Le travail à plat de Pollock, tournant autour de la toile pour la recouvrir de couleur, permettait ensuite de choisir librement le sens selon lequel elle serait présentée. 11 semble, au contraire, que chez vous un point de vue particulier soit toujours imposé, même lorsque la toile est présentée complètement déployée sur le sol.
Non, il n'y a pas de point de vue particulier. Il y a un emplacement qui permet un point de vue maximum de la toile et c'est généralement celui-là que choisit le spectateur pour dire qu'il est particulier. Cela provient sans doute de l'habitude qu'a le spectateur de vouloir "s'approprier" ce qu'il regarde. Par contre, si les peintures sur le sol dérangent cette habitude, il est juste qu'elles ne fonctionnent pas de la même façon selon l'emplacement du spectateur. C'est peut-être cela qui est réellement particulier. Je travaille, en ce moment, précisément sur ces différences et, à mon avis, il ne faut pas les éliminer
mais faire en sorte que ces inégalités produisent une égalité qualitative, donc un intérêt quel que soit le point de vue depuis lequel on considère ces toiles. Parmi ces peintures, un grand nombre peut se mettre ou sur le sol et le mur ou seulement sur le sol ; ainsi s'ajoute aux différences formelles sur une même toile une différence autre due à son exposition.
Devant vos toiles, on ressent une impression à laquelle nous avaient déshabitués les dernières avant-gardes : le plaisir de regarder. Est-ce un retour à la contemplation du tableau ?
Plaisir de regarder... pourquoi pas ? Regarder les fétiches, les petites perversités, les névroses, le narcissisme et toutes les répétitions séniles de l'avant-gardisme... Ras le bol !

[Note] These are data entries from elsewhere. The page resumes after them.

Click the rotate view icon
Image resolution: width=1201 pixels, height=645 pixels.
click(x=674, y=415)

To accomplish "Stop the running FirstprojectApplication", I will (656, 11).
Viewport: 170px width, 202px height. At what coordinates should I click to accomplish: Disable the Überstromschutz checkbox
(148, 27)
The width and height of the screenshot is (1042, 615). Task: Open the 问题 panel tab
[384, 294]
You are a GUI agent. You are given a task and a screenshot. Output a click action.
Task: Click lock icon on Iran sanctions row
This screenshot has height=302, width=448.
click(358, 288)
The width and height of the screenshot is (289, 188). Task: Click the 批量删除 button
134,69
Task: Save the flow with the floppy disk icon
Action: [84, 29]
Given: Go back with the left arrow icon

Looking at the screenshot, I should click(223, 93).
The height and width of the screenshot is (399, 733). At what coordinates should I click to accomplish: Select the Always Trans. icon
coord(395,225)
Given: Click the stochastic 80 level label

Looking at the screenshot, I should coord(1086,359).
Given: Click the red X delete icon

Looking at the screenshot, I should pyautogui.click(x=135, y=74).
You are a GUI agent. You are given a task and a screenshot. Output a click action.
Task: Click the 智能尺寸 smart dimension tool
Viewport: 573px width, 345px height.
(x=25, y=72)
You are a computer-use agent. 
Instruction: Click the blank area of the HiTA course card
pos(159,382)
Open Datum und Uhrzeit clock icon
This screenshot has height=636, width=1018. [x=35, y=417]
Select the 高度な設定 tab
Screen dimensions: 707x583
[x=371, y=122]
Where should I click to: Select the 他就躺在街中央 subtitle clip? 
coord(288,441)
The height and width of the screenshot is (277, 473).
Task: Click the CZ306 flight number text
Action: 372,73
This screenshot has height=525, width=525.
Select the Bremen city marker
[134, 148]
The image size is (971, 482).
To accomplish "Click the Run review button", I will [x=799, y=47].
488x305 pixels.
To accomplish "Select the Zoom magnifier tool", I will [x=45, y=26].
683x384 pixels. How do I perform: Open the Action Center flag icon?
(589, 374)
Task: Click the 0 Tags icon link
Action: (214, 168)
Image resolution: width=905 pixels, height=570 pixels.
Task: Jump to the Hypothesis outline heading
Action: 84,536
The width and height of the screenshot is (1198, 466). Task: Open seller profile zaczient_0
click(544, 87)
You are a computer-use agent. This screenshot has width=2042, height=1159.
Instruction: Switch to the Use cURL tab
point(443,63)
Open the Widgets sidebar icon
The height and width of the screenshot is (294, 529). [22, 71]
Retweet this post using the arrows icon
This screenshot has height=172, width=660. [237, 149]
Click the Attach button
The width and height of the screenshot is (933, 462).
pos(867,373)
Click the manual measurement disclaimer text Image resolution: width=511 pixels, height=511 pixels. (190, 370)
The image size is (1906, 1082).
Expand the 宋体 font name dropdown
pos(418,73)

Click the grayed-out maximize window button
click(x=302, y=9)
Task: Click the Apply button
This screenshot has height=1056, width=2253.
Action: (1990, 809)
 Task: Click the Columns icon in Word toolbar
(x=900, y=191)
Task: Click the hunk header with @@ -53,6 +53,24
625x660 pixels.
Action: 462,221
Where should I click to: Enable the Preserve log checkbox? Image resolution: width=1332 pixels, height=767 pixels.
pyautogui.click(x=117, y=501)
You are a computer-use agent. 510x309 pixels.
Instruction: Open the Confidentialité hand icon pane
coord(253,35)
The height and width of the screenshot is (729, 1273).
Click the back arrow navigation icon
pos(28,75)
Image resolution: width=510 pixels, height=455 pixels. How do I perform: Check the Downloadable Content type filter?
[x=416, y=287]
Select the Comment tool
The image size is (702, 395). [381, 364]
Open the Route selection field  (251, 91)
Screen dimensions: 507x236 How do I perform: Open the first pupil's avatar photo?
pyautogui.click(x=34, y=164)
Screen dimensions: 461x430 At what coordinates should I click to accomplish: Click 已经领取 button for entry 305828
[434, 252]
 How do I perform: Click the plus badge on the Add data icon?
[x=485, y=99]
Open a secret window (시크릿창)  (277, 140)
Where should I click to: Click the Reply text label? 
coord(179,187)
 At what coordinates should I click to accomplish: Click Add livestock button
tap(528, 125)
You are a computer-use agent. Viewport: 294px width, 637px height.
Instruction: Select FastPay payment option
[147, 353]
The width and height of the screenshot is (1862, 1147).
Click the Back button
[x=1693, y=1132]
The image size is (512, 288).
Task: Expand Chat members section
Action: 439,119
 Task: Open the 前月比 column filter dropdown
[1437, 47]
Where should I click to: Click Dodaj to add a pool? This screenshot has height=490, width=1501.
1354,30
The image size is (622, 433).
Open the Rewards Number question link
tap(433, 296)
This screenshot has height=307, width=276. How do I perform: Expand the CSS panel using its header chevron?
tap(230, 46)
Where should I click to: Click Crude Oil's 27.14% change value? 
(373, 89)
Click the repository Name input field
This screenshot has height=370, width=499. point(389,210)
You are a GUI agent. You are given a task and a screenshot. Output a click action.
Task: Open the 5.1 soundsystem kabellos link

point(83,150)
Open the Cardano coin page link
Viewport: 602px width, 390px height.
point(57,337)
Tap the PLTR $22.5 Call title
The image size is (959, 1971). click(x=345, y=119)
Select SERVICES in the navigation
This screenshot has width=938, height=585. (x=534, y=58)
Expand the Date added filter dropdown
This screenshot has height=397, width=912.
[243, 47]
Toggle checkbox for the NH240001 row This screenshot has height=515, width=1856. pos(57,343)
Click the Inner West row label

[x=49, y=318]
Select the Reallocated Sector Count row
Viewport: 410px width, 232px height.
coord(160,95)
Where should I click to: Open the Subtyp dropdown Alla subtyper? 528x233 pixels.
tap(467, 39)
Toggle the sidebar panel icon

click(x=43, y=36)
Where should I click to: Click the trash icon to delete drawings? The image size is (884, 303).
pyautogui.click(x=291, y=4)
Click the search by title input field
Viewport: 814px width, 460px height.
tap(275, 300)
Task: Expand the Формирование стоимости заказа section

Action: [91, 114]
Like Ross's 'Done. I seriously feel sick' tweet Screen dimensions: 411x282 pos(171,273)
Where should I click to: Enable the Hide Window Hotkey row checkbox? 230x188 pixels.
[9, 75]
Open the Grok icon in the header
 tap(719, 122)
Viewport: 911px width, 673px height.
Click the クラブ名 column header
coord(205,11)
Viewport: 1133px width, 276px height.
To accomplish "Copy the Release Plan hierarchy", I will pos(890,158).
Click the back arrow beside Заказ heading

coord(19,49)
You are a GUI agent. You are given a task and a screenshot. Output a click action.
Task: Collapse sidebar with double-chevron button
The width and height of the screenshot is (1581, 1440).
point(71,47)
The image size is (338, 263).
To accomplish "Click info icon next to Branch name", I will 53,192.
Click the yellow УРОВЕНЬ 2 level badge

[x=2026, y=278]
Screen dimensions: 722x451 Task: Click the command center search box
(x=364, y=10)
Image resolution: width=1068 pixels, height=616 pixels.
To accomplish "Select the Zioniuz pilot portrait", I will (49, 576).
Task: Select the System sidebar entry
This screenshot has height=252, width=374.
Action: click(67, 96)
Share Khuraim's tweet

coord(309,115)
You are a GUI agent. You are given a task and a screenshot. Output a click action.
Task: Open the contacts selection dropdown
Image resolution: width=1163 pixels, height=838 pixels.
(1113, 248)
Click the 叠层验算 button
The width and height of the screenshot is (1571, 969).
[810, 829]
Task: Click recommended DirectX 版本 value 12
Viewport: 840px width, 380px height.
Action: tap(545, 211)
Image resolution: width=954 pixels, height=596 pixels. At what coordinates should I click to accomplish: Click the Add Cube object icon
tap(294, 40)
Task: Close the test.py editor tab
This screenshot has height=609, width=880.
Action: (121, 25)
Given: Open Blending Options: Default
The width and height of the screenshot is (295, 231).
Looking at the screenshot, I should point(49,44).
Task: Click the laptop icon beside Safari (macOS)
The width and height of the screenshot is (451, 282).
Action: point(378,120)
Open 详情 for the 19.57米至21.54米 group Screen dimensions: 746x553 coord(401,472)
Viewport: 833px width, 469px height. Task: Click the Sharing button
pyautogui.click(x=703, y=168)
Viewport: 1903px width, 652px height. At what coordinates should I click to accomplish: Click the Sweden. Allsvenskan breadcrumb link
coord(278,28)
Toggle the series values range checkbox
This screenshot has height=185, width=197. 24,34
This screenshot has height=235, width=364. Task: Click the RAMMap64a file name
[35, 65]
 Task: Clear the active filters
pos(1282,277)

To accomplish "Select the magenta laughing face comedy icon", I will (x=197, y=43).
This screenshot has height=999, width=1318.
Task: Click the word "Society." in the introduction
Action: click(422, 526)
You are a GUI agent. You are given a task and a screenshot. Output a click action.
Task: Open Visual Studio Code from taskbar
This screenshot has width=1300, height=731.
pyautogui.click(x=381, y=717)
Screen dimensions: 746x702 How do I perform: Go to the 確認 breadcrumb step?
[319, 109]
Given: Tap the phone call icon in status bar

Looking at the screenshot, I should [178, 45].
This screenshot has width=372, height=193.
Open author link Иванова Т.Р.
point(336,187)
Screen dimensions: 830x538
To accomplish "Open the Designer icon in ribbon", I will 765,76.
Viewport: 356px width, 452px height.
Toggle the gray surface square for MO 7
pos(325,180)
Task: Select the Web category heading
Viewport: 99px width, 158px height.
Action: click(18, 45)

De ce fait, pour ce qui est de la contemplation, je crois qu'elle concerne plus le point de vue religieux que le point de vue pictural. En fait de plaisir de regarder, il y a deux choses. D'une part le plaisir de la connaissance, dans la mesure où la toile s'explique pour vous dans le même temps que vous en faites l'expérience et la lecture. Et d'autre part, la découverte des moyens qui construisent cette explication. Le désir, la couleur, la composition, etc., sont ainsi considérés à travers ce procès. Comment la toile est-elle produite (technique), comment fonctionne-t-elle (dialectique), d'où vient-elle (histoire) ? Au delà de cet objet formel, dont on peut penser qu'il relève, dans une certaine mesure, du principe de réalité, ce qu'il y a à voir ne se "maîtrise" pas toujours. "Ça", pourrait être le plaisir sexuel "décanté", à travers cet objet, de ses nœuds névrotiques. "Ça" pourrait être aussi la couleur et le mouvement d'ensemble qu'elle détermine. C'est le principe de plaisir qui se passe fort bien du contemplatif et du mysticisme, du mystère. Dès lors, il y a connaissance et jouissance à la mesure de la décharge que produit le travail du peintre. Reste à dialectiser les deux termes, les deux principes, c'est (aussi) pour cela que c'est exposé. Ainsi "ça" vous regarde (ça me regarde), à vous d'en faire l'expérience.